(Rows showing where targets appear)
____

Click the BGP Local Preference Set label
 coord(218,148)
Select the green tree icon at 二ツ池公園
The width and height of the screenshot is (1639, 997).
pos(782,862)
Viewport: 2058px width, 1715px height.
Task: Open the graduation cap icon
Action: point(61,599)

____

→ **WORK INSTRUCTIONS**
Transcribe the rows above, keeping every character the same.

→ **RESULT BELOW**
Click the BGP Local Preference Set label
 coord(218,148)
Select the green tree icon at 二ツ池公園
The width and height of the screenshot is (1639, 997).
pos(782,862)
Viewport: 2058px width, 1715px height.
Task: Open the graduation cap icon
Action: point(61,599)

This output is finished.